Submitted to: Meeting Abstract
Publication Type: Abstract only
Publication Acceptance Date: 4/7/2011
Publication Date: 4/11/2011
Citation: Wisniewski, M.E., Liu, J., Macarisin, D., Droby, S., Hershkovitz, V. 2011. Utilization of an apple microarray for gene expression profiling in stone fruit-postharvest pathogen interactions [abstract]. International Congress Postharvest Pathology, Lleida, Spain, p. 57. Interpretive Summary:
Technical Abstract: Brown rot disease (Monilinia fructicola Honey) is a major cause of Prunus spp. fruit losses in pre- and post-harvest settings. As part of an on-going effort to develop biological approaches for managing diseases of temperate fruit crops, we are seeking to better understand the mechanisms by which M. fructicola suppresses or overcomes defense reactions in stone fruit.
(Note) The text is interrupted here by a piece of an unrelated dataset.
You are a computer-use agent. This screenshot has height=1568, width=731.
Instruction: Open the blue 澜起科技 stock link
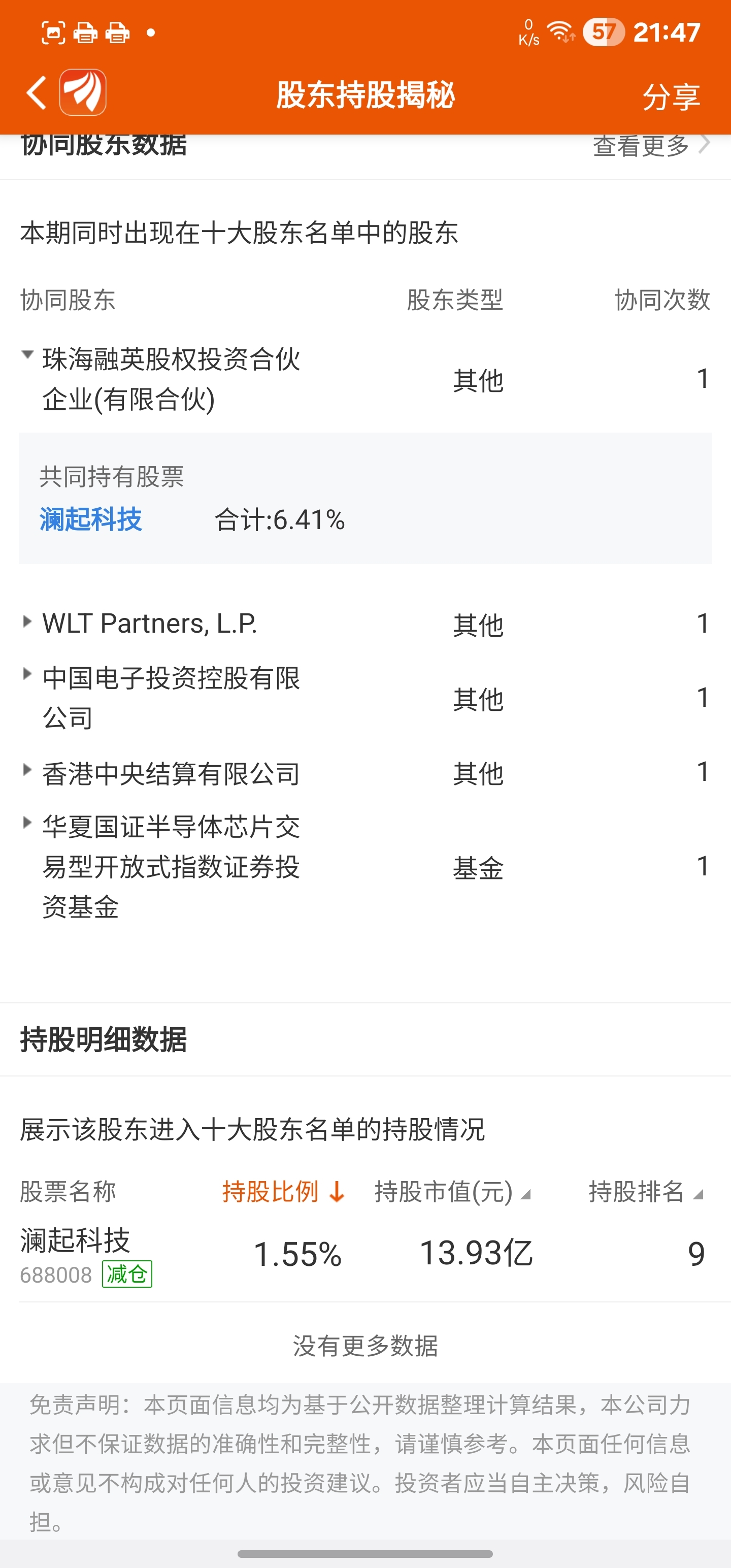click(91, 520)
To identify genes specifically induced/repressed during stone fruit-postharvest pathogen interaction, a microarray analysis was conducted of peach fruit transcriptome response to compatible (M. fructicola) and non-compatible (Penicillium digitatum) pathogens. A recently developed apple microarray consisting of ~40,000 70-mer-oligos was used to hybridize RNA extracted from fruit tissue 24 h after wound inoculation with a conidial suspension of M. fructicola, P. digitatum, or sterile water. Tissue from intact fruit was also analyzed. Sample comparison was conducted in a loop design which consisted of 4 biological replicates and included a dye swap. Statistical analysis of the data generated by a total of 16 microarrays showed that 1048 genes are differently regulated in peach fruit in response to M. fructicola and P. digitatum inoculation. From those 552 are uniquely regulated by brown rot pathogen, while P. digitatum specifically affected expression of 493 peach genes within the first 24 h after inoculation. A selection of a list of genes of known importance in plant microbial interactions is in progress to follow their expression over a time-course (3; 6; 12; 24; 36 hpi) using RT-qPCR. Results on specific genes and RT-qPCR will be presented and discussed. The current study demonstrates that a newly developed apple microarray can be successfully used for transcript profiling in stone fruits.